Restricting access through connection handlers
For connection attempts that are able to reach the PingDirectory server, the server itself can make decisions about whether those connections should be accepted.
The first layer of defense is at the connection handler that accepts the connection. Connection handlers offer the following configuration properties for determining which clients should be accepted and which should be rejected:
allowed-client
-
An optional set of address masks that indicate which clients are allowed to establish connections to that connection handler. If one or more allowed-client values are defined, then only clients whose address matches one of those patterns are permitted.
denied-client
-
An optional set of address masks that indicate which clients are not allowed to establish connections to that connection handler. If one or more denied-client values are defined, then any connection from a client whose address matches one of those patterns are terminated.
Any values provided for the allowed-client
and denied-client
properties should be formatted as address masks. These address masks can take several forms, including:
-
They can be raw IPv4 addresses, like
1.2.3.4
. -
They can be raw IPv6 addresses.
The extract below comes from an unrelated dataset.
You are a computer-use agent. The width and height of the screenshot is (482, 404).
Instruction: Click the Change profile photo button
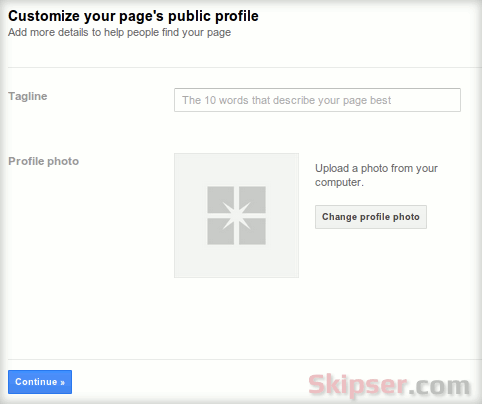tap(371, 217)

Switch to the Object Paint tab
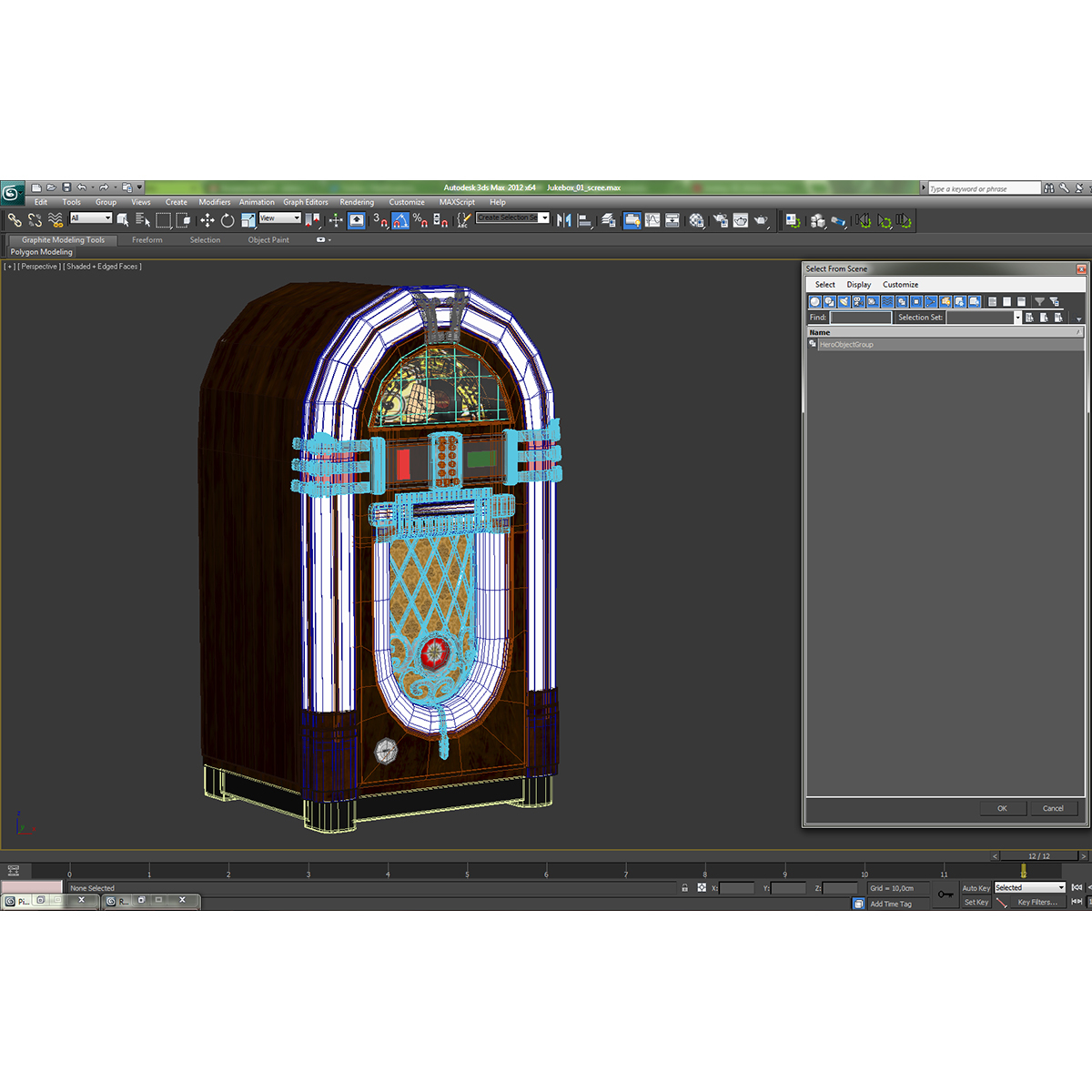tap(268, 239)
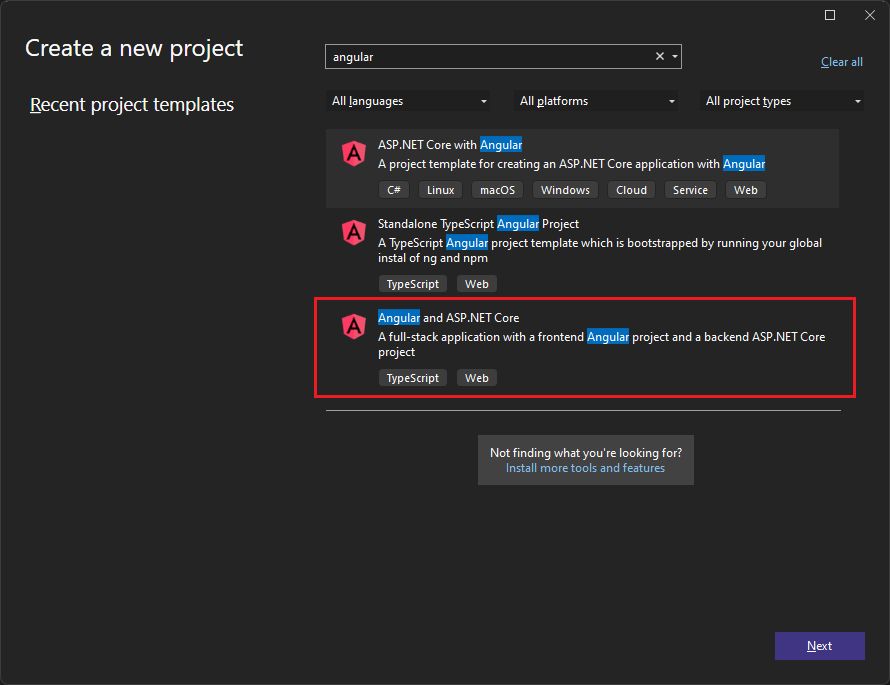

These addresses can use the full hexadecimal representation, such as
2001:fecd:ba23:cd1f:dcb1:1010:9234:4088
optionally surrounded by square brackets. They can also use the shorthand notation when appropriate, such as::1
and IPv6 representations of IPv4 addresses can end with the dotted IPv4 representation, such as0:0:0:0:0:ffff:1.2.3.4
. -
They can be IPv4 addresses that use the asterisk as a wildcard character in one or more of the octets, such as
1.2.3.
or...*
. -
They can be an IPv4 or IPv6 address using CIDR notation to indicate the number of bits that are required to match, such as
1.2.3.0/24
or::1/128
. -
They can be IPv4 addresses followed by a slash and a subnet mask, such as
1.2.3.4/255.255.255.0
. -
They can use resolvable host names, whether complete or using asterisks as wildcards, such as
client.example.com
or*.example.com
.
For example, to configure the LDAP connection handler so that it only accepts client connections from the 192.168.0.0/24 subnet, you can use a change as in the following example.
dsconfig set-connection-handler-prop \ --handler-name "LDAP Connection Handler" \ --set allowed-client:192.168.0.0/24
Using an allowed-client
value of either 192.168.0.0/255.255.255.0
or 192.168.0.*
would also achieve the same result since they are equivalent ways to express the same range of client addresses.